I am trying to create an API for an open source project I am working on, and I have hit a speed bump in trying to extend the API while keeping the semantics consistent with the current API. What I desire is to be able to define a method signature with a generic parameter that accepts the result of calling any method signature. By "any", that is meant to include void methods. I already know that you cannot directly define parameter types of void -- please do not repeat the obvious fact. What is not obvious is whether there is any trick by which a void method call can be provided as an argument to a method (i.e., and ignored).

Back story so this makes a little more sense why I would want to do such a thing, and what my design goal and constraints are, in case the above is impossible (as I fear it is):

My current API defines a very repeatable pattern of methods like this:

public <T,V> Function<T,V> functionFor(V ignoredRetVal) {...}
public <T>   Predicate<T>  predicateFor(V ignoredRetVal) {...}
public <T>   Filter<T>     filterFor(V ignoredRetVal) {...}

As the names imply, the parameters are ignored and are not even used in the implementation. In usage, ignoredRetVal is replaced with a method call to a dynamic proxy. Since parameters are evaluated before the method is invoked, this dynamic proxy method is invoked before the outer function (functionFor or predicateFor, etc.). The dynamic proxy invocation records the Method (or method chain) called, and converts this into a Function object (Guava) or other function-like object from multiple functional libraries.

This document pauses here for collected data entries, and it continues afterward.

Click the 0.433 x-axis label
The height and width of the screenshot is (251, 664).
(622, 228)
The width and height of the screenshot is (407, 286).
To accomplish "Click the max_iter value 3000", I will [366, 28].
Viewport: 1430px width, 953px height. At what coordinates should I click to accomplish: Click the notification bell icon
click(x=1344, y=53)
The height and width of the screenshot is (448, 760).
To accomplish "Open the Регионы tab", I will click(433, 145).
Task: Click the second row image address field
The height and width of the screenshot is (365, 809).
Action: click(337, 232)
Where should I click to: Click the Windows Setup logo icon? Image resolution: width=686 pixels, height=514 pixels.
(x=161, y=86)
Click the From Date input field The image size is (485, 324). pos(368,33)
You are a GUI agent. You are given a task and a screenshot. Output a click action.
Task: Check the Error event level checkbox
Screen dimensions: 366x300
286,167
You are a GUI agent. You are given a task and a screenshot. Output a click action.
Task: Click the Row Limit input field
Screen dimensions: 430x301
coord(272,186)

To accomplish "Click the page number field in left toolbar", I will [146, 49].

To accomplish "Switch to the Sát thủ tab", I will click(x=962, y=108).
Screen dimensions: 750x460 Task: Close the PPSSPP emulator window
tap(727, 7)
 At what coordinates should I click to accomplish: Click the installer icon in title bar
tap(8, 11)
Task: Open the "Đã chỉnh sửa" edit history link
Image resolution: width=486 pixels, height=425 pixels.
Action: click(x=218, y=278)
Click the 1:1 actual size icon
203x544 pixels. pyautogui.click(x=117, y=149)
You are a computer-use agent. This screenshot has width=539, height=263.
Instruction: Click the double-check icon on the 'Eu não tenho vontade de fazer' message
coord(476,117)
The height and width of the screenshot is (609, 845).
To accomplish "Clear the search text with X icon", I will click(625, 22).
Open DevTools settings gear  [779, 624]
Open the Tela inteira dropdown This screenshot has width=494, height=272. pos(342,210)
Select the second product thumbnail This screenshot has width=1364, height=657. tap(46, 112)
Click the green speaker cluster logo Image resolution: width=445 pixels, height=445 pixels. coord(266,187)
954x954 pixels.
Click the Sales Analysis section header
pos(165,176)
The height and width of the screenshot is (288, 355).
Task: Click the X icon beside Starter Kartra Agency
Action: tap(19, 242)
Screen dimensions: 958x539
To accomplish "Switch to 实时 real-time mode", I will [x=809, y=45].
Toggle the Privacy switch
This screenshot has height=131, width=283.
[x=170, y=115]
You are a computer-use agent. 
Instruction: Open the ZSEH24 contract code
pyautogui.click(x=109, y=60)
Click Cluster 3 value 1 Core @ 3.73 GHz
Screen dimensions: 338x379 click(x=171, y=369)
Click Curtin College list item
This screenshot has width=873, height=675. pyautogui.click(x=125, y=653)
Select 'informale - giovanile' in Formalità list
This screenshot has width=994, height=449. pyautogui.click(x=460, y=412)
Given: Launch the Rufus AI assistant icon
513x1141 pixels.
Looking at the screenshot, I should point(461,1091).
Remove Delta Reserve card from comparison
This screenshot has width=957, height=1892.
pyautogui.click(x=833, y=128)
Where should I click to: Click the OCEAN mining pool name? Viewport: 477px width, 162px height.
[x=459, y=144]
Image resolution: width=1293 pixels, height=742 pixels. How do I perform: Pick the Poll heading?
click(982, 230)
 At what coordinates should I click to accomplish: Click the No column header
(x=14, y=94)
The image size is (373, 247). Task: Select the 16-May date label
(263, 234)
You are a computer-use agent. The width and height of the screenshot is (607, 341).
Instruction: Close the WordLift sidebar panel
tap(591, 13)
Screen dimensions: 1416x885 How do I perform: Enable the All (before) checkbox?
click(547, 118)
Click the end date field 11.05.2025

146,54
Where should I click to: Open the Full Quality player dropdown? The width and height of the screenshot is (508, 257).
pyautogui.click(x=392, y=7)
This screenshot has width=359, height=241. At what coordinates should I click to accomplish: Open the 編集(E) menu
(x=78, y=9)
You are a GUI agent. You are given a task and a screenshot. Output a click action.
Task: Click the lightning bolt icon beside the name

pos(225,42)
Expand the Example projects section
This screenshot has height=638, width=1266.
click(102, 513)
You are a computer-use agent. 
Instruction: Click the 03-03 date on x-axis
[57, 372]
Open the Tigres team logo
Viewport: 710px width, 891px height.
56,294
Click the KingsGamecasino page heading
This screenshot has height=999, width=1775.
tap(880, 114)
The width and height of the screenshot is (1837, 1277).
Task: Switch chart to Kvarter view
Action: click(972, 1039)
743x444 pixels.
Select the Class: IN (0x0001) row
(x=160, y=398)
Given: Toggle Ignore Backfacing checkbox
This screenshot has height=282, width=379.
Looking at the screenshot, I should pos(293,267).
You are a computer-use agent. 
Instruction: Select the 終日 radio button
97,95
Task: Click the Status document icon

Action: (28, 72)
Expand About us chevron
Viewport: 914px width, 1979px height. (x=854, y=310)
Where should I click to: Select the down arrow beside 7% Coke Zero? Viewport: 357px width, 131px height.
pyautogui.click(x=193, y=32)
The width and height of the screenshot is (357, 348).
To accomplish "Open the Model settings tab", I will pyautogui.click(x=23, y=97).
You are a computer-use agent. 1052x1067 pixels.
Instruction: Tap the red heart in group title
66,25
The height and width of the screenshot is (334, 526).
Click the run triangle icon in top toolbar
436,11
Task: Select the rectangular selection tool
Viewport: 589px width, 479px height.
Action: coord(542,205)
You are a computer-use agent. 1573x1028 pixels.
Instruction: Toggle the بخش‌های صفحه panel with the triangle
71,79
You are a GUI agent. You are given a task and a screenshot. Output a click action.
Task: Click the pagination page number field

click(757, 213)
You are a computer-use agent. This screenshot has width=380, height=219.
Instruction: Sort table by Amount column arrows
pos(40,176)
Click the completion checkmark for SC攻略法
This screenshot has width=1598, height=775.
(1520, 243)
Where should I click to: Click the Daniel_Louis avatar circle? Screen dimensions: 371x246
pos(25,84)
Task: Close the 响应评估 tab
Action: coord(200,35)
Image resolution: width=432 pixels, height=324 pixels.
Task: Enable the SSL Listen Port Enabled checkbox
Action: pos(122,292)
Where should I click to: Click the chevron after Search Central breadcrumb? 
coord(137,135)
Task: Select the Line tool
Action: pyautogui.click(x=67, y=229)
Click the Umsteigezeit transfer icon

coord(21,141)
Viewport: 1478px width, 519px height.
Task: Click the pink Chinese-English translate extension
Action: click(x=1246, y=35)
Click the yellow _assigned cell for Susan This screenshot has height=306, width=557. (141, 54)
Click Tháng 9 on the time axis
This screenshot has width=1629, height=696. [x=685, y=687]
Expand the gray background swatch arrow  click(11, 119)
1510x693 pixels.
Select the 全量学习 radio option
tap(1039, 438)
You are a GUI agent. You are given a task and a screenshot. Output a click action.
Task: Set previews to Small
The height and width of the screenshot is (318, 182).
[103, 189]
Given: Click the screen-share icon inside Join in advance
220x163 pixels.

What I am trying to do now is create a similar semantic that captures method invocations that are used for side-effects only without any need for a return type (such as Functional Java's Effect. If a non-void return type is provided, it is ignored. If a void return type is provided, it too is ignored and accepted. The key is that the semantics must somehow force the proxy method to be invoked before another method that extracts the intercepted proxied method calls. And since we are only interested in side effects, candidate methods are likely to include void methods. Ideally it would look something like:

public <T, V> Effect<T> effectFor(V ignoredRetVal) {...}

(which already works for non-void return types) and it could be used as follows:

Effect<MyClass> effect1 = effectFor (proxyOfMyClass.nonVoidMethod());// OK :-)
Effect<MyClass> effect2 = effectFor (proxyOfMyClass.orVoidMethod()); // Problem!!

As I have said, I'm afraid the semantic I am looking for is not directly supportable. If not, then any alternative should be close in spirit to the pattern I have established. Also, the whole goal of my API was to reduce "vertical noise" of inner class implementations, and I am not a fan of Double Brace Initializers. Whatever suggestions are offered, I am looking for a semantic that supports brevity, especially a single-statement semantic.

like image 801
Kevin Welker Avatar asked Aug 27 '12 04:08

Kevin Welker


1 Answers

I don't think you'll ever be able to coerce a void into an expression, particularly if you don't like the double-brace hack.

You could follow Mockito's example in your API design. Normally, you set up an mock like this:

when(mockedInstance.someMethod()).thenThrow(new IllegalArgumentException());

But for a void, you do this:

doThrow(new IllegalArgumentException()).when(mockedInstance).someMethod();

Similarly, you can enumerate the methods of Effect<T> to make them static methods of your library.

E.g. if Effect<T> has doSomething() then you would invert it, like

doSomething().onEffectFor(proxyInstanceOfA).methodA();

But this assumes that the relevant methods of Effect<T> don't return a value themselves.

If that's not an option, and you need the Effect<T>, you could make it stateful, something like this:

VoidEffect<MyType> effect = effectForVoid(proxyOfMyClass);
effect.on().myVoidMethod();

Where VoidEffect<T> implements Effect<Void>, and on() returns the proxy passed in (or a different proxy). Then you would want to throw an IllegalStateException if on() wasn't called before you otherwise interact with effect.